The interaction of berberine with chemodrugs on Epstein-Barr virus (EBV)-associated nasopharyngeal carcinoma

Abstract

Chemodrugs such as cisplatin and suberoylanilide hydroxamic acid (SAHA) are widely known for their ability to suppress Epstein-Barr virus (EBV)-associated nasopharyngeal carcinoma (NPC) growth by inducing cell-cycle arrest and EBV lytic reactivation respectively. Our previous study has reported that berberine, a pure compound from Chinese medical herbs, can strongly suppress the activation of STAT3 and tumor growth of NPC cells. In this study, we aim to investigate the potential risks or benefits of taking berberine as an adjuvant agent in combination with chemodrugs.

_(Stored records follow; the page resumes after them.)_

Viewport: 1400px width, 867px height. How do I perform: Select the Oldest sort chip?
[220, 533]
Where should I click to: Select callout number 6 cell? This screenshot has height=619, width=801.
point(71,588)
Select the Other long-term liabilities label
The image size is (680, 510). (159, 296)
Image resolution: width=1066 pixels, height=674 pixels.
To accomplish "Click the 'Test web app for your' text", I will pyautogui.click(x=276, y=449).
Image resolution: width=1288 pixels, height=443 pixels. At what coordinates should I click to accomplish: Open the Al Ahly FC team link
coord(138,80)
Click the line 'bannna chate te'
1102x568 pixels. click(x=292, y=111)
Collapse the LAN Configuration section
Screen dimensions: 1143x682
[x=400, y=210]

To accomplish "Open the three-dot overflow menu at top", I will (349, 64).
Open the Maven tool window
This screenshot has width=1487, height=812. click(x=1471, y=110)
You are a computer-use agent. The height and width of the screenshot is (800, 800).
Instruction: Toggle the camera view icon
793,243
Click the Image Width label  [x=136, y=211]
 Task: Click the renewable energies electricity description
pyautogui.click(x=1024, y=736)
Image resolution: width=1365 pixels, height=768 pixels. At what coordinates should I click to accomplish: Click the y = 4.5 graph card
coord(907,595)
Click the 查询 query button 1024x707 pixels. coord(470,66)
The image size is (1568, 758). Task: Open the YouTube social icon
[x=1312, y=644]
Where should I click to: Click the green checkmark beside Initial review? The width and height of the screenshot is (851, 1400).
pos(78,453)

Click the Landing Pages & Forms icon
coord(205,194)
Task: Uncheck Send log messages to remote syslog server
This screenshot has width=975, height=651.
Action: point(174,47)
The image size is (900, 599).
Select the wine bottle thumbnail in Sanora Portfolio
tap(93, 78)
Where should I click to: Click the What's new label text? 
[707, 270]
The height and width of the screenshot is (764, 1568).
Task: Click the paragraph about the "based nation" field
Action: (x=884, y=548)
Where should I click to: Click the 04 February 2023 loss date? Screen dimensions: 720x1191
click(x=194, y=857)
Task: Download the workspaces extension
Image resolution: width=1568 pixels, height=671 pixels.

We found that berberine sensitized the cells for the cytotoxicity effects of cisplatin and SAHA, although it interfered with the cisplatin-induced G1 arrest and downregulated SAHA-induced lytic reactivation. In the in vivo experiments, the tumor growth in nude mice could be suppressed by cisplatin, SAHA or berberine treatment alone. While concurrent use of cisplatin and berberine could further suppress the tumor growth, this combined treatment was detrimental to the healthiness of mice. When the mice were treated with berberine + SAHA, the tumor nodules were swelled up with watery tumour masses. RNAscope of EBV lytic genes (e.g. BZLF1 and gp350) showed that around 10% of cells underwent lytic reactivation. Moreover, H&E staining of the tumor masses suggested the tumors cells were induced into differentiation after treating with berberine + SAHA. Inhibition of STAT3 has suggested to modulate cellular differentiation status for enhancing the cytotoxicity effects of cisplatin and SAHA. Future experiments will be performed to understand the berberine-mediated suppression of STAT3 in affecting the chemodrugs’ efficacy.